Roberto Corro

Personal information
- Full name: Roberto Jaime Corro
- Date of birth: 7 August 1956 (age 69)
- Place of birth: Morón, Buenos Aires, Argentina
- Position: Forward

Senior career*
- Years: Team / Apps / (Gls)
- 1977–1985: Argentino Peñarol [es]
- 1979: → Kimberley MdP (loan) / 10 / (2)
- 1980: → San Lorenzo (loan) / 12 / (3)
- 1981–1984: → Unión San Vicente [es] (loan) / 25 / (7)
- 1984–1985: → Estudiantes RC (loan) / 6 / (0)
- 1985: → Racing de Córdoba (loan) / 9 / (3)
- 1986–1989: Deportivo Maipú / 117 / (30)
- 1989–1990: Unión Española / 31 / (7)
- 1991–1992: Coquimbo Unido / 43 / (6)
- 1993–1995: Regional Atacama / 75 / (9)
- 1996–1997: Deportes Arica
- 1998: Regional Atacama

= Roberto Corro =

Argentine footballer

Roberto Jaime Corro (born 7 August 1956) is an Argentine former footballer who played as a forward.

==Playing career==
Born in Morón, Buenos Aires, Argentina, Corro trialed with several football clubs until he joined Argentino Peñarol in 1977. From 1979 to 1985, he was loaned out to Kimberley de Mar del Plata, San Lorenzo, Unión San Vicente, Estudiantes de Río Cuarto and Racing de Córdoba, all of them in the Argentine Primera División.

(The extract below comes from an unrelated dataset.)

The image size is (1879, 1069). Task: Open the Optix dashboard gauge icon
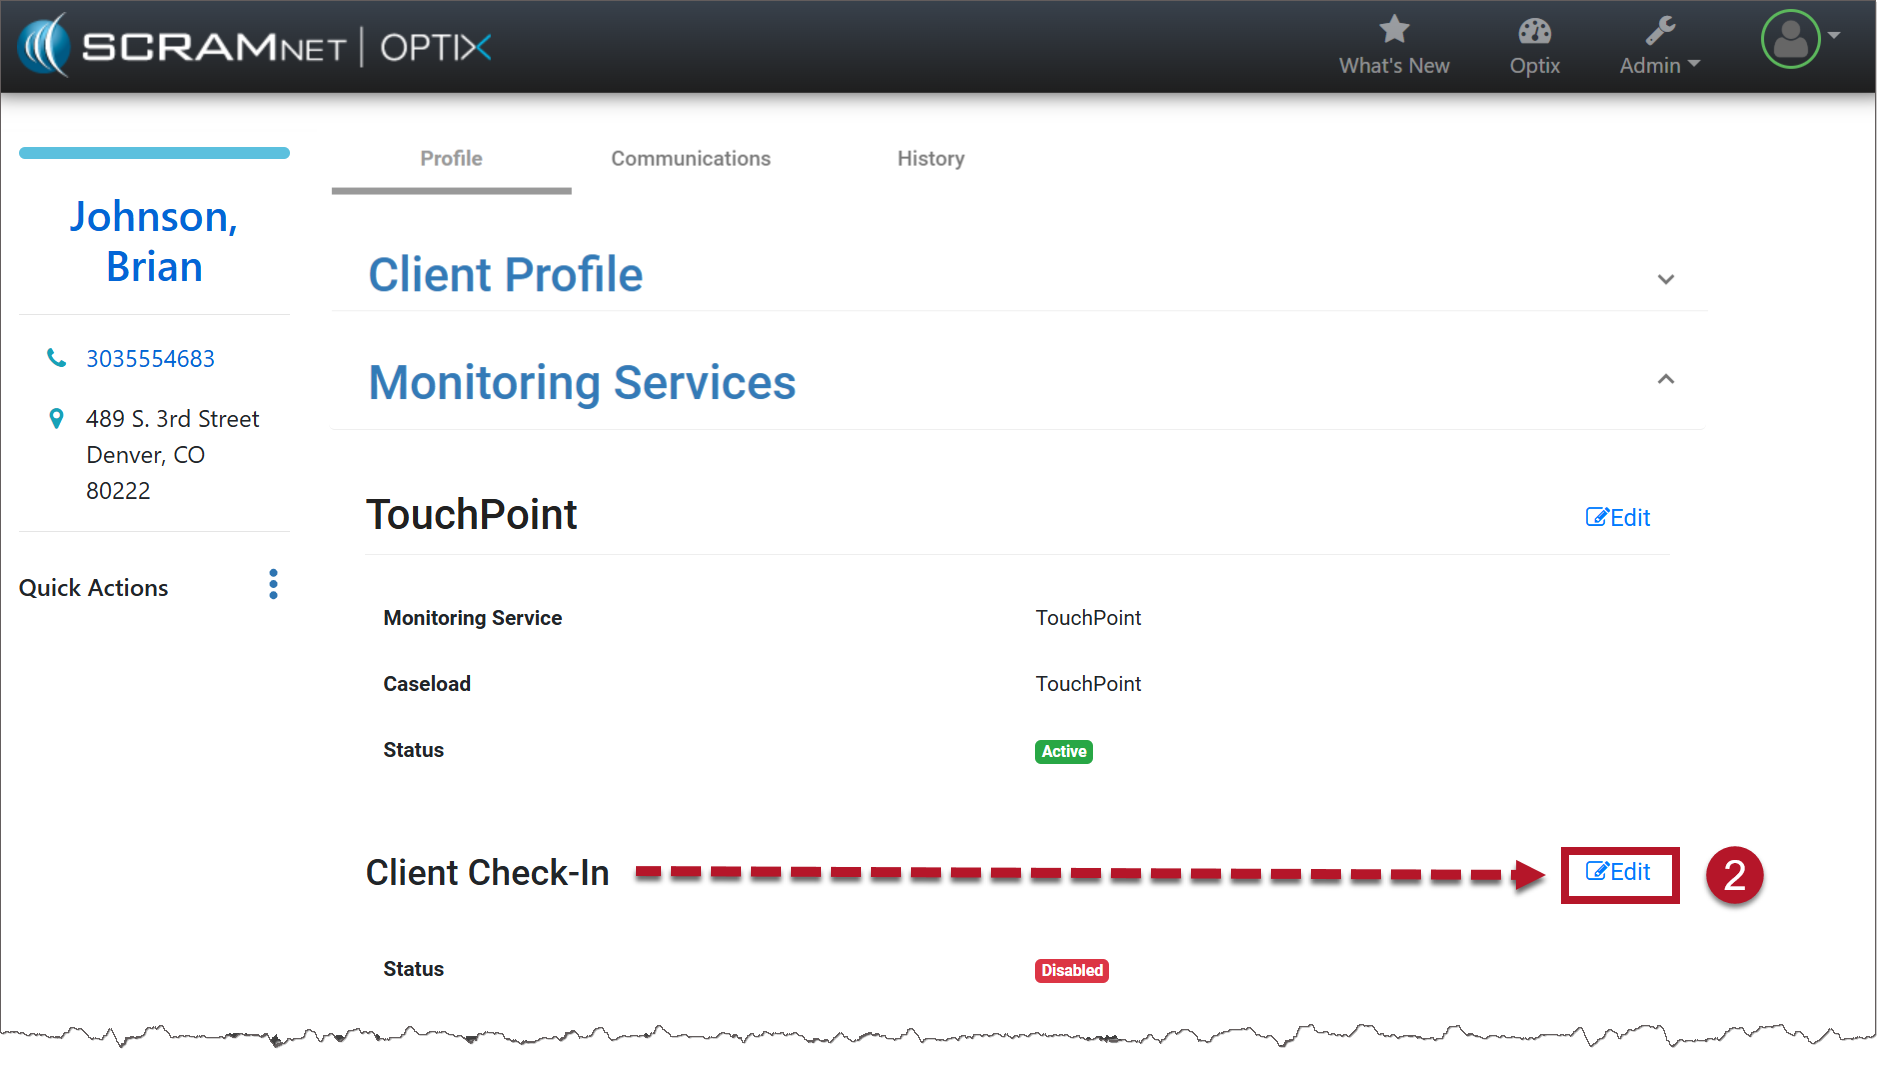[x=1534, y=31]
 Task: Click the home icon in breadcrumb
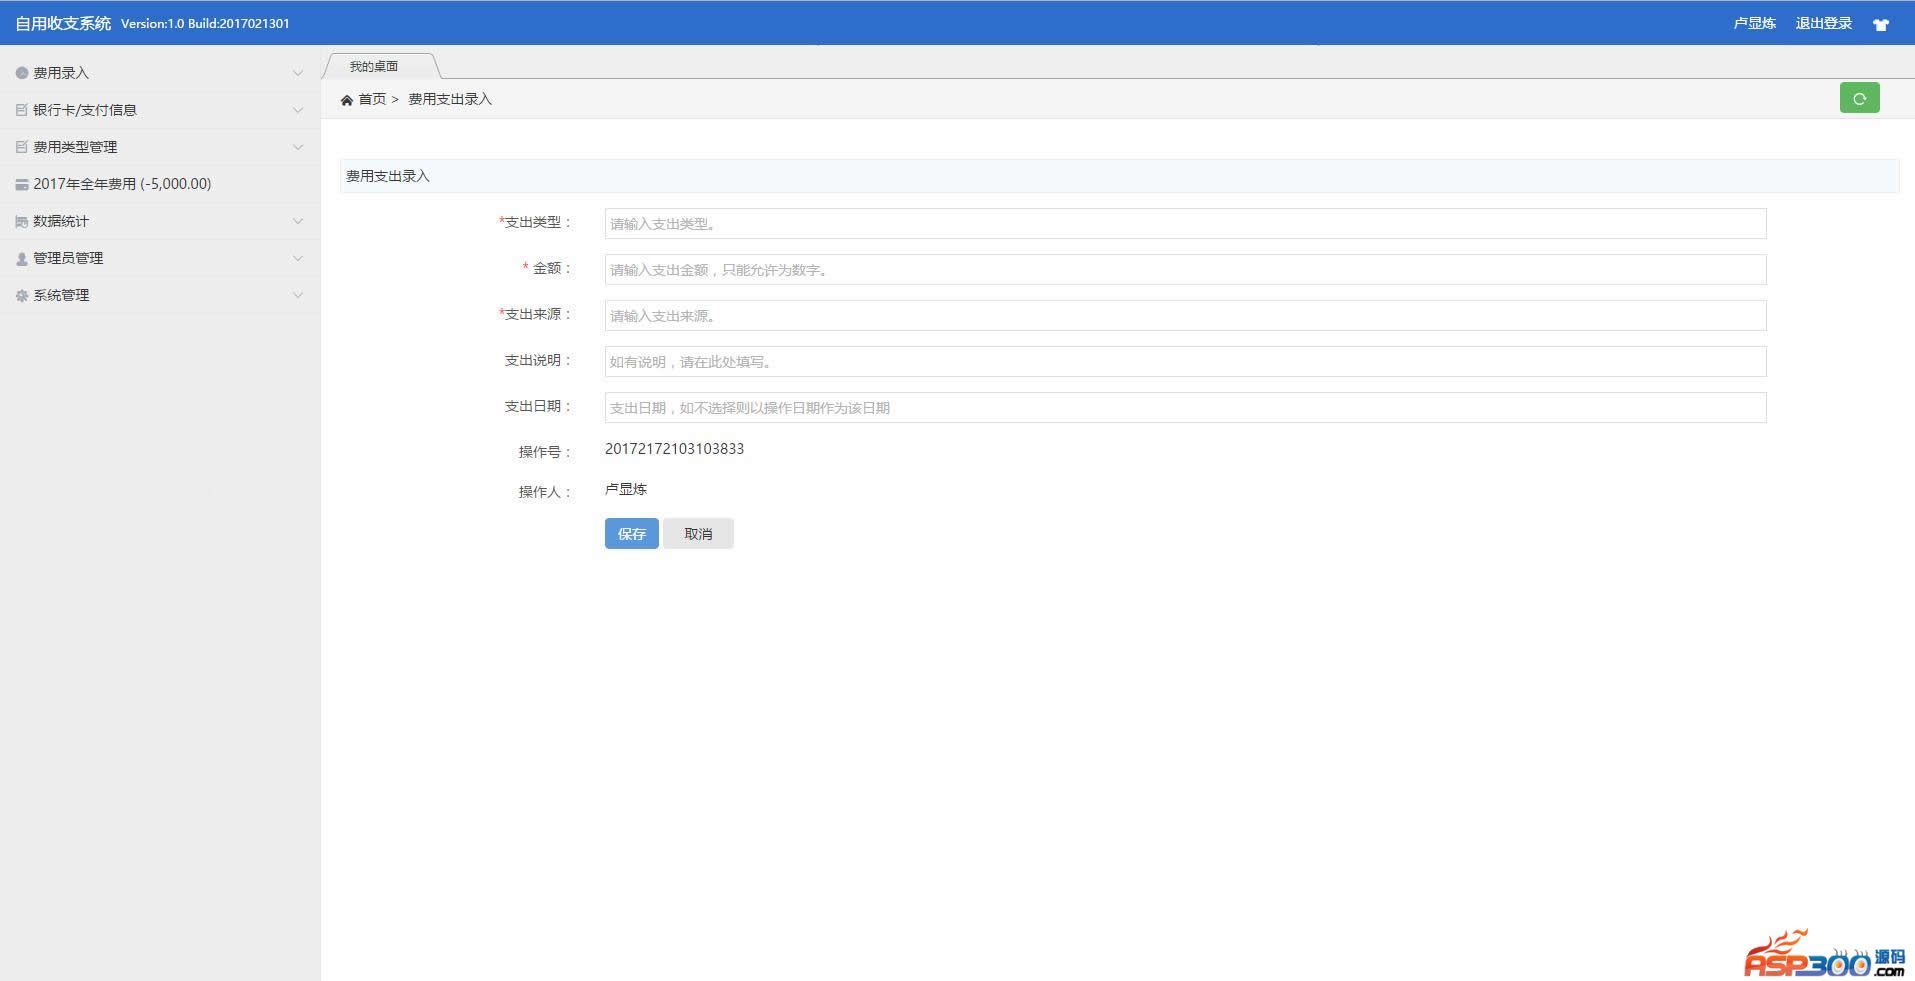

From 1986 to 1989, Corro played for Deportivo Maipú. He was part of the squad that got promotion to Primera B Nacional by first time in 1986.

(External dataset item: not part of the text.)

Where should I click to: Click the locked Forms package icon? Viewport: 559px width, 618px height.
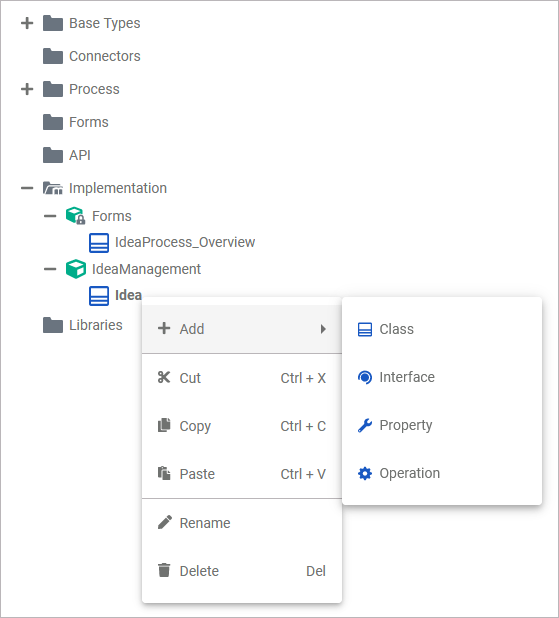pos(76,216)
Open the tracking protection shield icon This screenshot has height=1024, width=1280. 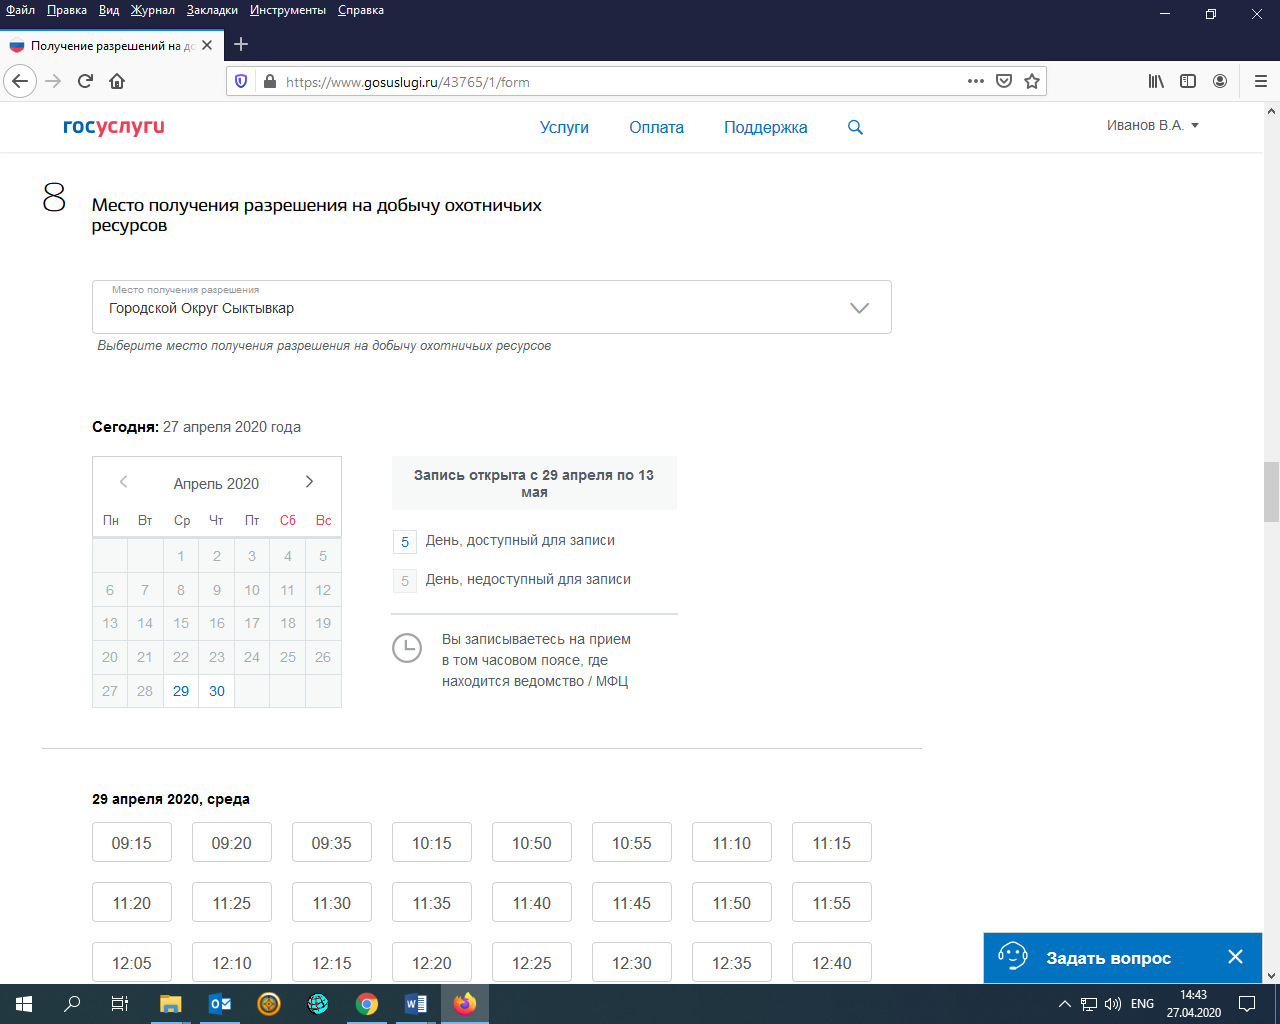coord(241,81)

In 1989, Corro moved to Chile and spent seasons with Unión Española, Coquimbo Unido, Regional Atacama and Deportes Arica. He was part of the Coquimbo Unido squad that became the 1991 Primera División runner-up and took part in the 1992 Copa Libertadores, the first time for them.

He retired playing for Regional Atacama, aged 42.

==Post-retirement==
Corro settled in Copiapó, Chile, naturalized Chilean by residence and worked in mining.